长链非编码RNA在脂多糖诱导人巨噬细胞炎症反应中的表达变化

摘要

目的分析长链非编码RNA（lncRNA）在脂多糖（LPS）诱导人巨噬细胞炎症反应中的表达差异。方法分离健康者外周血单个核细胞,采用贴壁法培养纯化为巨噬细胞并分为空白对照组和LPS刺激组。用1 mg/L LPS刺激巨噬细胞12 h后收集细胞及其培养上清液,采用酶联免疫吸附试验（ELISA）检测细胞培养上清液中白细胞介素（IL-1β、IL-6）和肿瘤坏死因子-α（TNF-α）含量;利用lncRNA基因芯片检测两组细胞中lncRNA表达谱的变化,筛选出差异表达lncRNA分子并进行分析。采用实时荧光定量反转录-聚合酶链反应（qRT-PCR）对部分差异表达lncRNA分子进行验证;并以NR028034为研究对象,检测LPS诱导巨噬细胞炎症反应中NR028034的动态表达变化。结果①与空白对照组相比,LPS诱导巨噬细胞12 h后上清液中炎性细胞因子含量均明显升高[IL-1β（ng/L）:562.93±61.17比59.74±15.68,IL-6（ngg/L）:702.46±9231比71.66±18.25,TNF-α（ng/L）:794.50±63.89比85.12±22.07,均P＜0.01],证实巨噬细胞炎症反应模型构建成功。②以LPS刺激组与空白对照组表达比值≥2倍且P＜0.05作为差异表达lncRNA。
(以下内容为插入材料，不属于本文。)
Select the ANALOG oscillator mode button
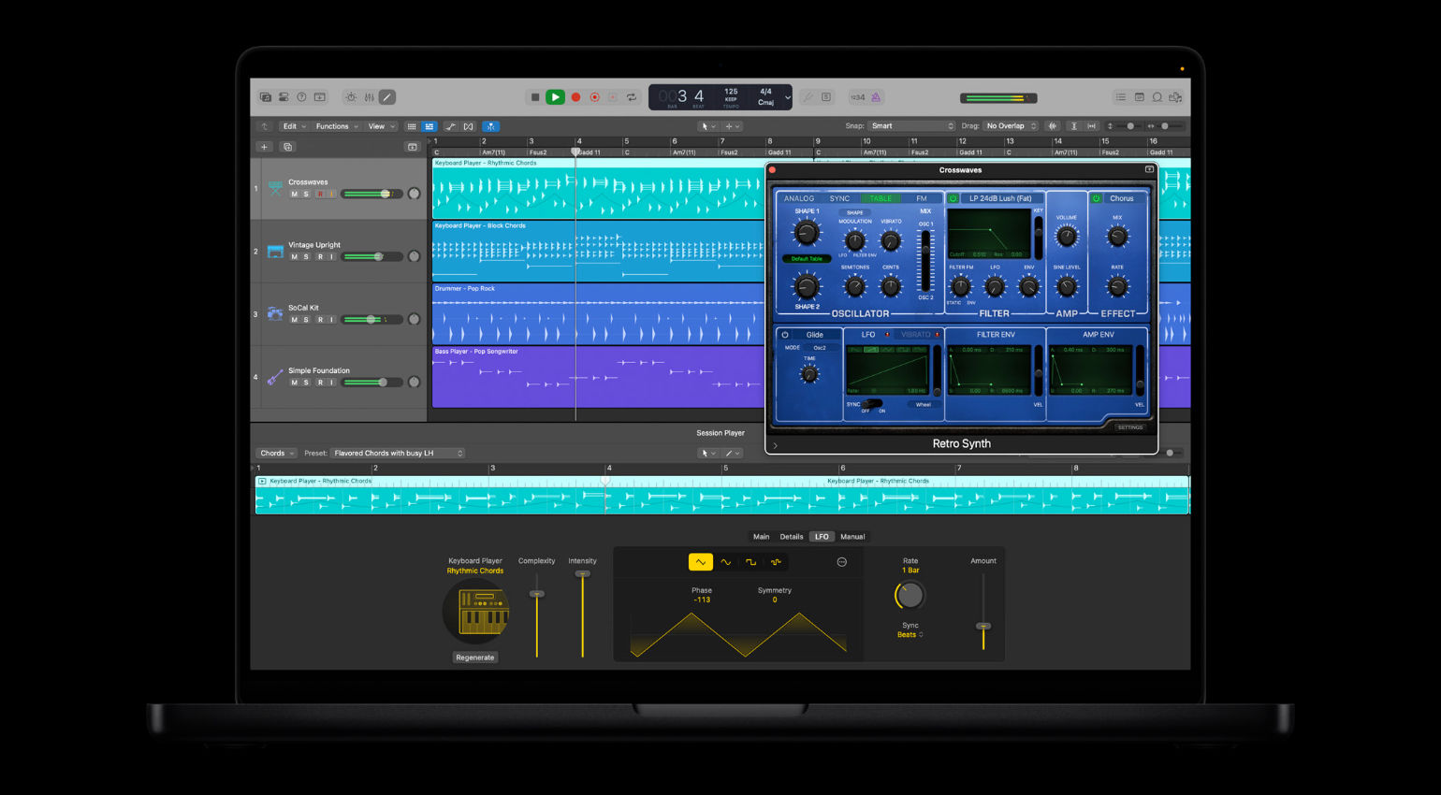The width and height of the screenshot is (1441, 795). 798,198
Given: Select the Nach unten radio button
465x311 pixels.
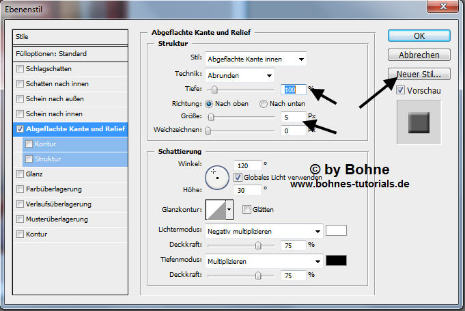Looking at the screenshot, I should click(x=264, y=104).
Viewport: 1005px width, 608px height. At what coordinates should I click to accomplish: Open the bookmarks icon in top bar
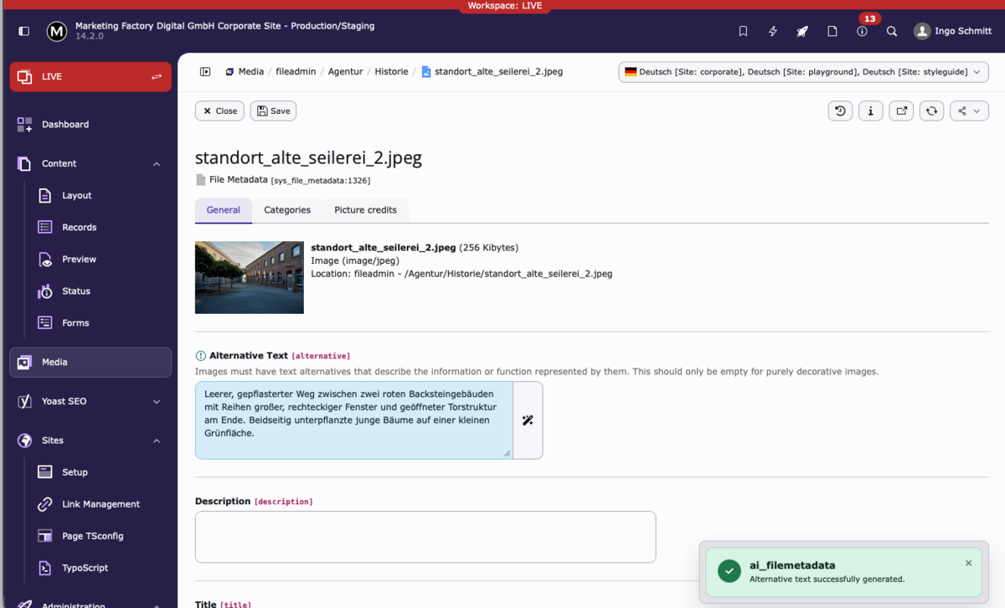[x=743, y=31]
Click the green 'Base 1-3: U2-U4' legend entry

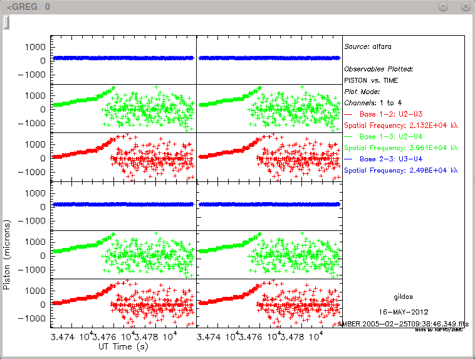pyautogui.click(x=394, y=136)
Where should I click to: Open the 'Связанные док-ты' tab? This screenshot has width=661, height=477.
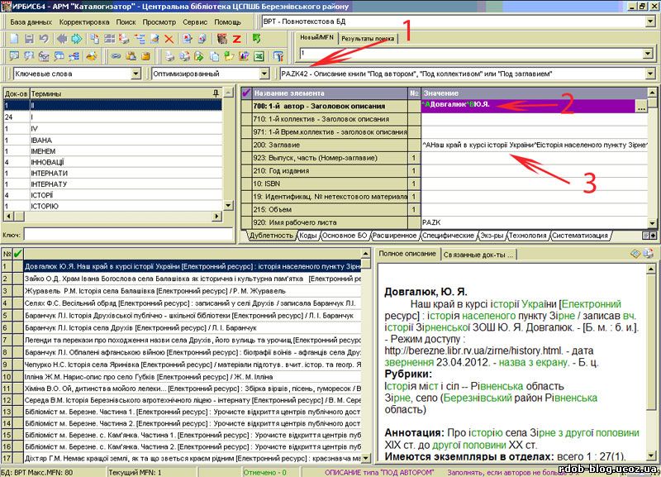(478, 254)
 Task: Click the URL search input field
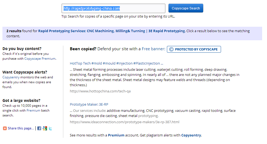tap(113, 8)
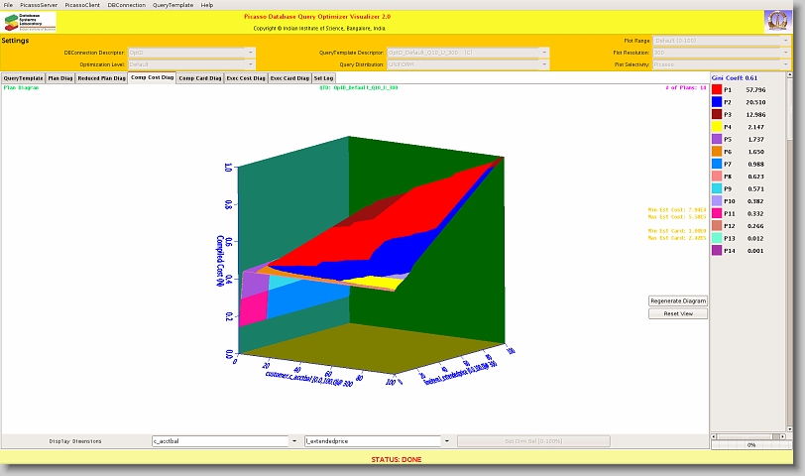Switch to the Reduced Plan Diag tab

click(101, 77)
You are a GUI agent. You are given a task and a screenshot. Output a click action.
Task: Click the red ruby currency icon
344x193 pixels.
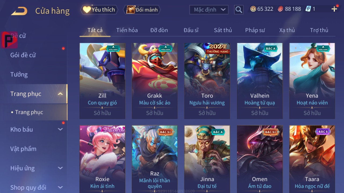(x=280, y=9)
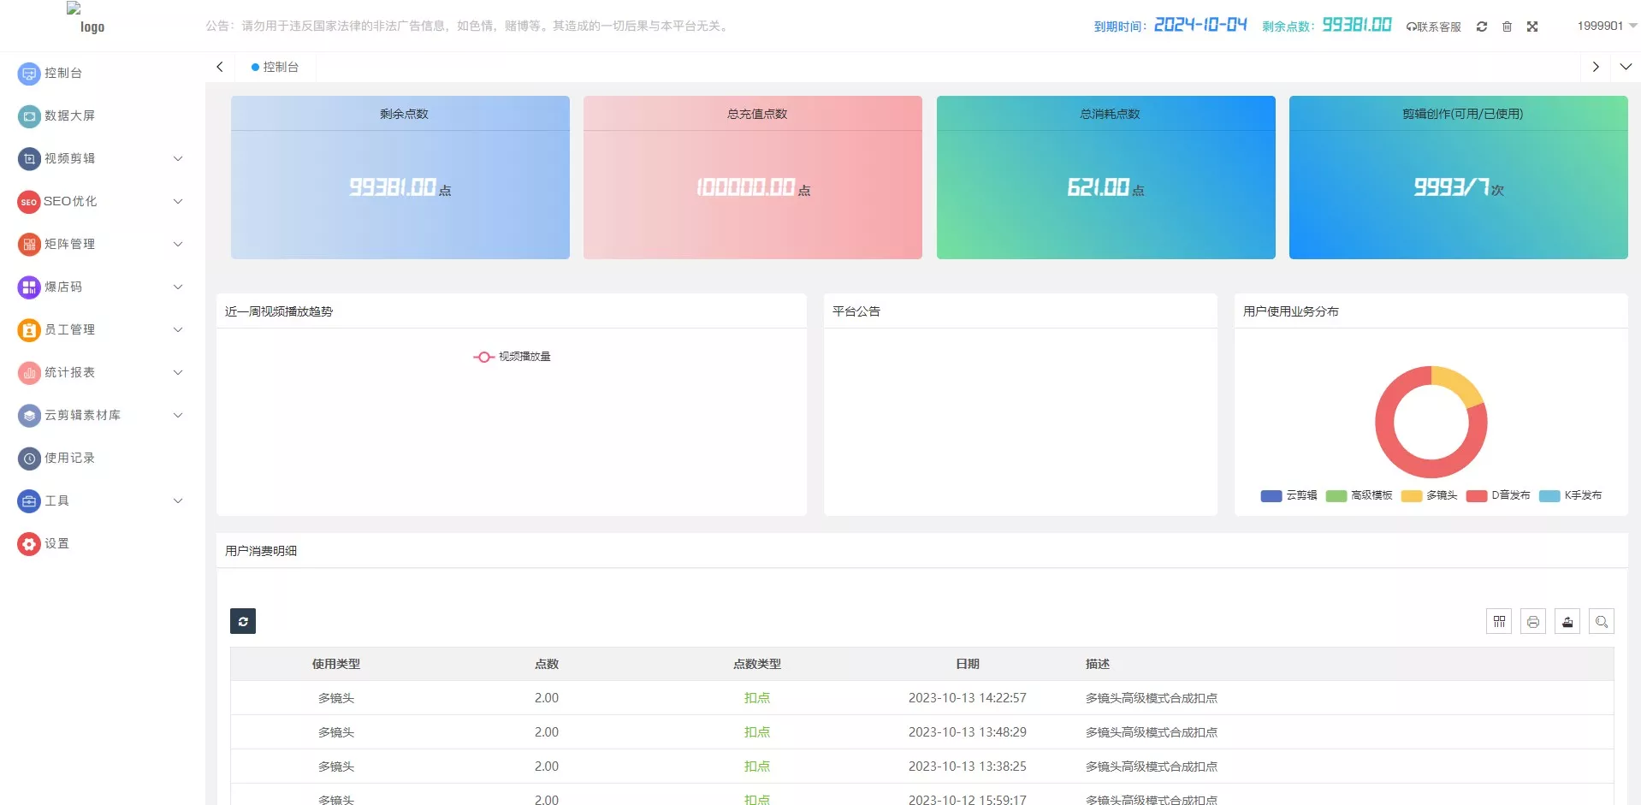Screen dimensions: 1641x805
Task: Click the search icon above the table
Action: pos(1602,622)
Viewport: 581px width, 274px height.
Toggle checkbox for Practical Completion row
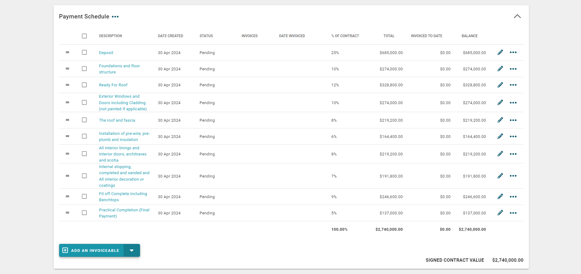84,213
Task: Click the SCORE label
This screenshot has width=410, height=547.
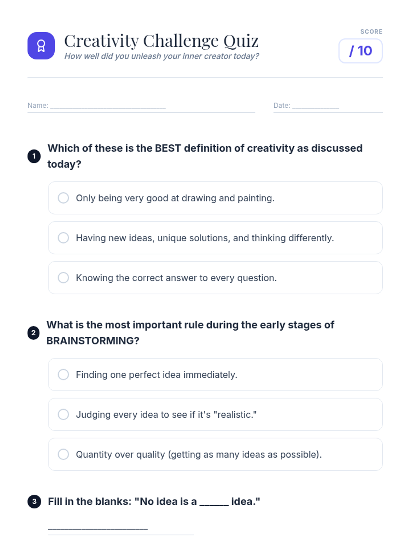Action: click(371, 31)
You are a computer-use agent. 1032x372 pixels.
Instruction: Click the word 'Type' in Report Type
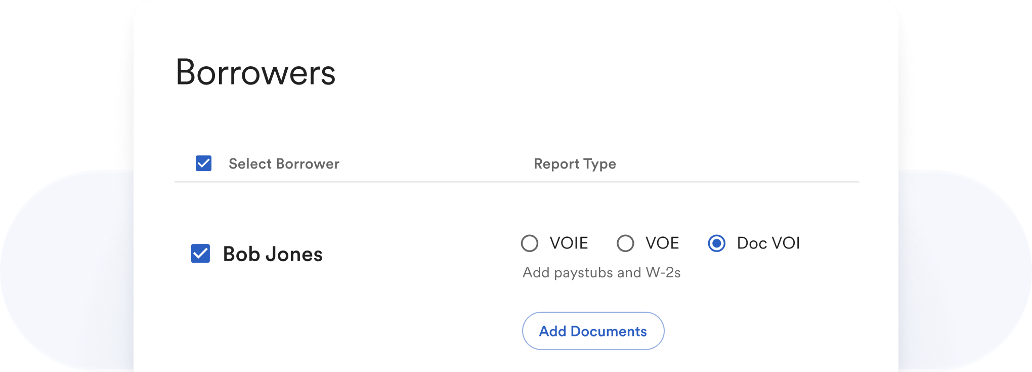[599, 164]

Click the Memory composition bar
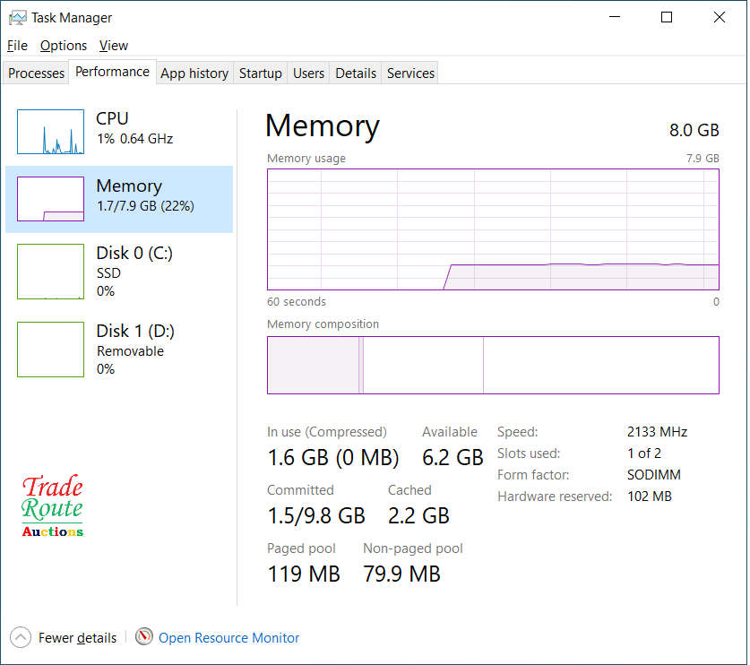tap(493, 365)
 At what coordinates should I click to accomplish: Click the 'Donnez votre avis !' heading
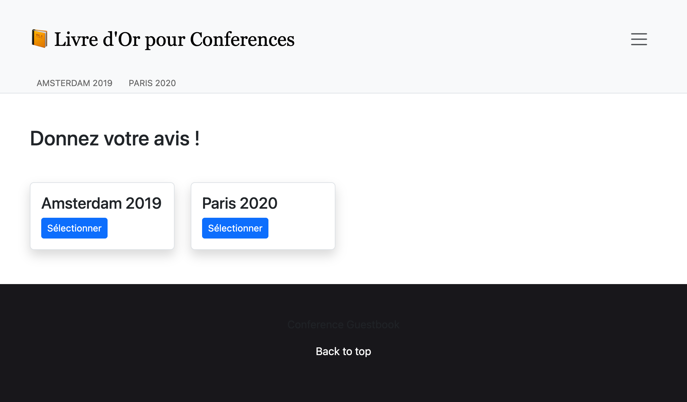coord(115,138)
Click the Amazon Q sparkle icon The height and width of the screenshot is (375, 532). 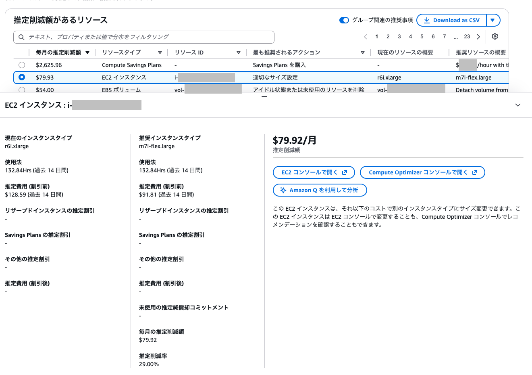click(283, 190)
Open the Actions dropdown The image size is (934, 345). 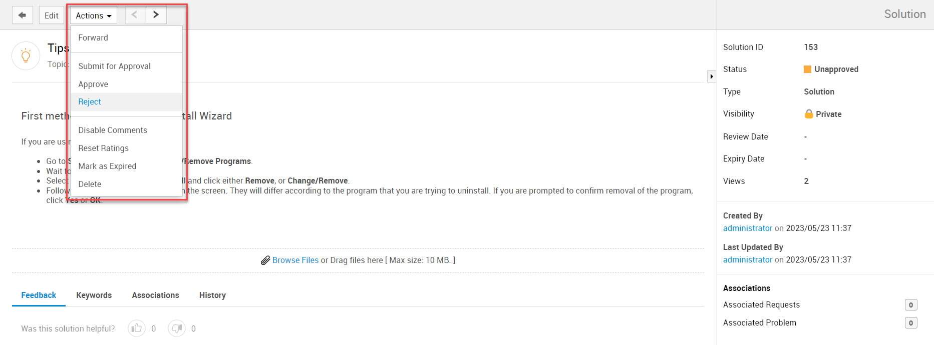click(x=93, y=16)
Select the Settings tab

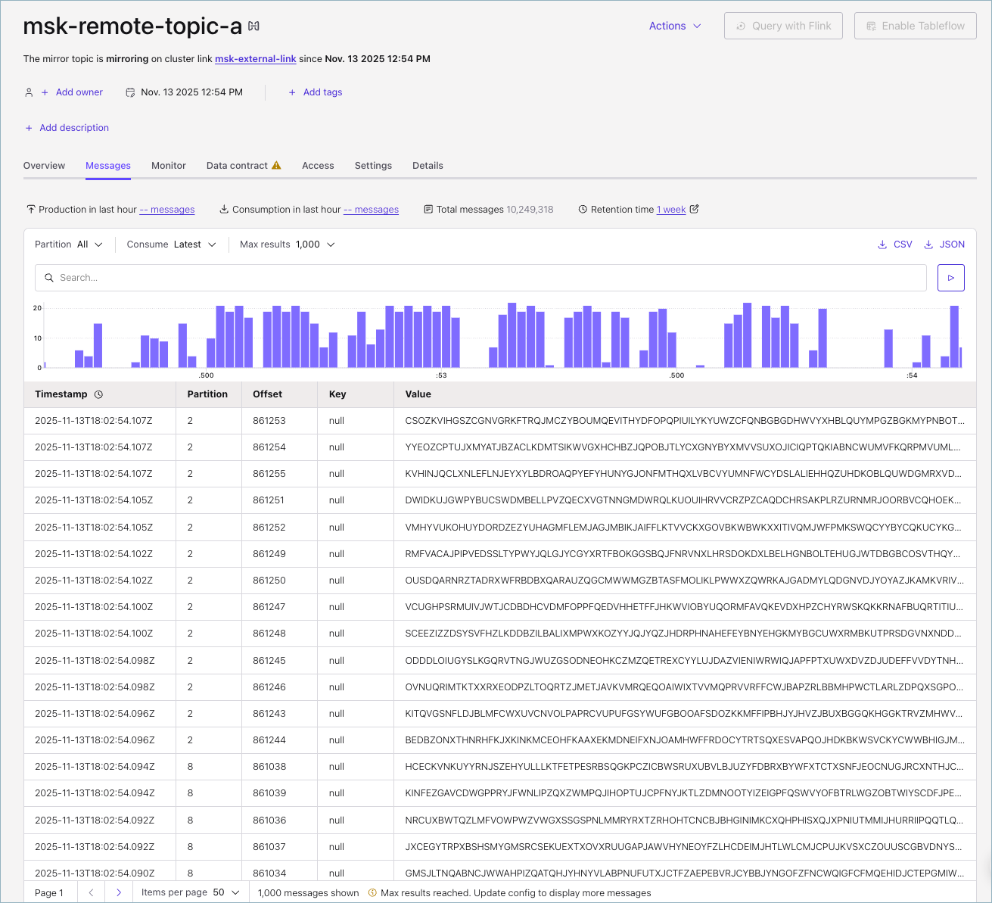(373, 165)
LPS刺激巨噬细胞后差异表达lncRNA有1479条,上调2倍以上的lncRNA共953条,其中上调5倍以上的lncRNA有49条;下调2倍以上的lncRNA共526条,其中下调5倍以上的lncRNA有35条。③用qRT-PCR对部分lncRNA进行验证的结果与lncRNA芯片检测结果一致。④LPS刺激巨噬细胞后3、6、12 h,NR028034表达水平较空白对照组分别上调了（4.4.1±0.65）、（11.56±2.04）、（18.58±1.36）倍（均P＜0.01）。结论 LPS诱导人巨噬细胞炎症反应后,lncRNA表达谱发生显著变化,lncRNA可能参与调控了巨噬细胞炎症反应。